Elenco dei compiti
a) Nel brano sulla mineralogia, perché il petrologo deve associare a sé un mineralista sistematico? Rispondi in una o due frasi.
b) Prosegui il brano sulla mineralogia partendo dal punto in cui si interrompe.

Brano di testo
__________

Ma la tendenza della mineralogia moderna verso la fisica certamente non ha sminuito il ruolo o la figura del classico mineralista raccoglitore e descrittore, sagace analista di granuli sempre più piccoli e sempre più difficili da caratterizzare. Dal 1980 in poi nel mondo sono state scoperte e descritte in media 50 specie nuove l'anno, fino al totale attuale di oltre 4000, anche perché i mineralisti si sono serviti del fondamentale contributo dei petrologi che, per il loro uso sistematico della microsonda elettronica, riservano una particolare attenzione alle fasi solide di composizione insolita presenti nelle rocce. Così i petrologi ‒ che, per quanto nati dal tronco principale della mineralogia, erano inizialmente considerati dei dissidenti dediti unicamente alla geologia delle rocce ‒ sono diventati un trait d'union essenziale che contribuisce a mantenere legata alle scienze della Terra la nuova mineralogia orientata verso la fisica. Infatti, per caratterizzare adeguatamente una nuova specie mineralogica secondo i requisiti richiesti dalla International Mineralogical Association (IMA), la sola analisi chimica non basta e il petrologo deve quindi associare a sé un mineralista sistematico; sarà poi quest'ultimo che, per risolvere problemi specifici, chiederà la collaborazione di un minerofisico, o di un qualche altro specialista che si colloca per competenze ai margini della mineralogia classica. Da questa catena di collaborazioni finisce per derivare un nuovo tipo di sapiente interazione, il cui esito non potrà che determinare una crescita complessiva della qualità delle ricerche e delle conoscenze mineralogiche.

__________

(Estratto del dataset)
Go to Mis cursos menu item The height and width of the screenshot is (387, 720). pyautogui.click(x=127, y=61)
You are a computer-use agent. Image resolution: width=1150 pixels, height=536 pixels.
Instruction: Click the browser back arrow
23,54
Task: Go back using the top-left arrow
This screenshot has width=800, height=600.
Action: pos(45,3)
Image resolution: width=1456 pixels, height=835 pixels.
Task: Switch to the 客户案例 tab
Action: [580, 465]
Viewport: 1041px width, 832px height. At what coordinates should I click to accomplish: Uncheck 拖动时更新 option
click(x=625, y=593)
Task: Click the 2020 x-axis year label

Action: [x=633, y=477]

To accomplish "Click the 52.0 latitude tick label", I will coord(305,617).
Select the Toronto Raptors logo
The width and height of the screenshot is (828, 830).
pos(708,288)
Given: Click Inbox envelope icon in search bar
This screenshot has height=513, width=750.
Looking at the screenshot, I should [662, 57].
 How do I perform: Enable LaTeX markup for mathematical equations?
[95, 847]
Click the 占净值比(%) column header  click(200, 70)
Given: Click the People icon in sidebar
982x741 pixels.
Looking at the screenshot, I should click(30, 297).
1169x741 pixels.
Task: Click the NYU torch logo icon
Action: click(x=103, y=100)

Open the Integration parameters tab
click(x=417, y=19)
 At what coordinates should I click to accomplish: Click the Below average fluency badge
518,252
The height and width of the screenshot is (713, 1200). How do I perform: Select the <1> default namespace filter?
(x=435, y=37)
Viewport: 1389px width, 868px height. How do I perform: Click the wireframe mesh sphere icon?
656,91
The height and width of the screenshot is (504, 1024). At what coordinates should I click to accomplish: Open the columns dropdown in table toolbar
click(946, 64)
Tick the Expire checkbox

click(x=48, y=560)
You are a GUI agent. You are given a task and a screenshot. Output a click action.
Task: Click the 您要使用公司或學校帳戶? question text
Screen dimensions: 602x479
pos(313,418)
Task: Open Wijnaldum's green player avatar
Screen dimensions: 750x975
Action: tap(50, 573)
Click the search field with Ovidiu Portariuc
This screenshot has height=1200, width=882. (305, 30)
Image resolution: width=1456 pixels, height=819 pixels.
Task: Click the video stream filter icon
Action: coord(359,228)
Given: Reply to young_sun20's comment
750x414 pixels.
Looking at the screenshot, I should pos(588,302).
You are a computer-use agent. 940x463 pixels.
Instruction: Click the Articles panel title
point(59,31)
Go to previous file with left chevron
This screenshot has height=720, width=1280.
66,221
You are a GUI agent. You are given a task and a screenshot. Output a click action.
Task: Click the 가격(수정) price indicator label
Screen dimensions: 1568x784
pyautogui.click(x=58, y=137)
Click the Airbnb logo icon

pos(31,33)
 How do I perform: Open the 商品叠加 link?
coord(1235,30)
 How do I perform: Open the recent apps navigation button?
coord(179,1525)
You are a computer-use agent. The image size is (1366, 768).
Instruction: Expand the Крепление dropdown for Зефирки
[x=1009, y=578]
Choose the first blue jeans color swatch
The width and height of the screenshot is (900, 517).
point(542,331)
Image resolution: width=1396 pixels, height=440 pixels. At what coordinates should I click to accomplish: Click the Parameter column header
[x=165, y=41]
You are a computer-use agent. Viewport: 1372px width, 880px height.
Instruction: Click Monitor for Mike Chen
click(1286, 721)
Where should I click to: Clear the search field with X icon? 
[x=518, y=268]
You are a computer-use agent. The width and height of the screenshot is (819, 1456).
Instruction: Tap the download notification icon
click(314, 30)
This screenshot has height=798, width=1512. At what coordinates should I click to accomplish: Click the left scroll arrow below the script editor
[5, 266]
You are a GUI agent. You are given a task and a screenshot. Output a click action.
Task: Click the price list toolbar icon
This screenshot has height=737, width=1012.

__________

Risposte scritte
a) Per caratterizzare adeguatamente una nuova specie mineralogica secondo i requisiti richiesti dalla International Mineralogical Association (IMA), la sola analisi chimica non basta. Per questo il petrologo deve associare a sé un mineralista sistematico.

b)
Il mutamento in senso sempre più fisico della ricerca mineralogica internazionale è apparso più sensibile ed evidente in cristallografia, quella tra le varie discipline mineralogiche che ha senz'altro maggiore valenza teorica. Sono cristallografi gli scienziati che studiano il modo di dare una formulazione matematica generale ai problemi della simmetria, sia essa morfologica o strutturale, inerente la distribuzione degli atomi nelle strutture (cristallografia matematica); sono in buona parte cristallografi anche coloro che si dedicano alla dinamica molecolare e alla fisica quantistica dello stato condensato, tentando di predire le strutture cristalline a partire dalle formulazioni generali enunciate in gran parte dai fisici del primo Novecento, che erano state del tutto ignorate dalla scienza mineralogica. Si considerano invece cristallochimici coloro che usano meccanica e termodinamica quantistica allo scopo di predire le proprietà chimiche dello stato solido: un difficilissimo, ma insopprimibile, nuovo indirizzo alla comprensione dei minerali e della costituzione geologica della Terra.
Tuttavia, nessun calcolo o modello teorico può avere valore se non è convalidato da misure sperimentali. Per questo negli anni recenti hanno trovato sempre più ampia diffusione metodologie talora anche molto complesse e, di norma, costose.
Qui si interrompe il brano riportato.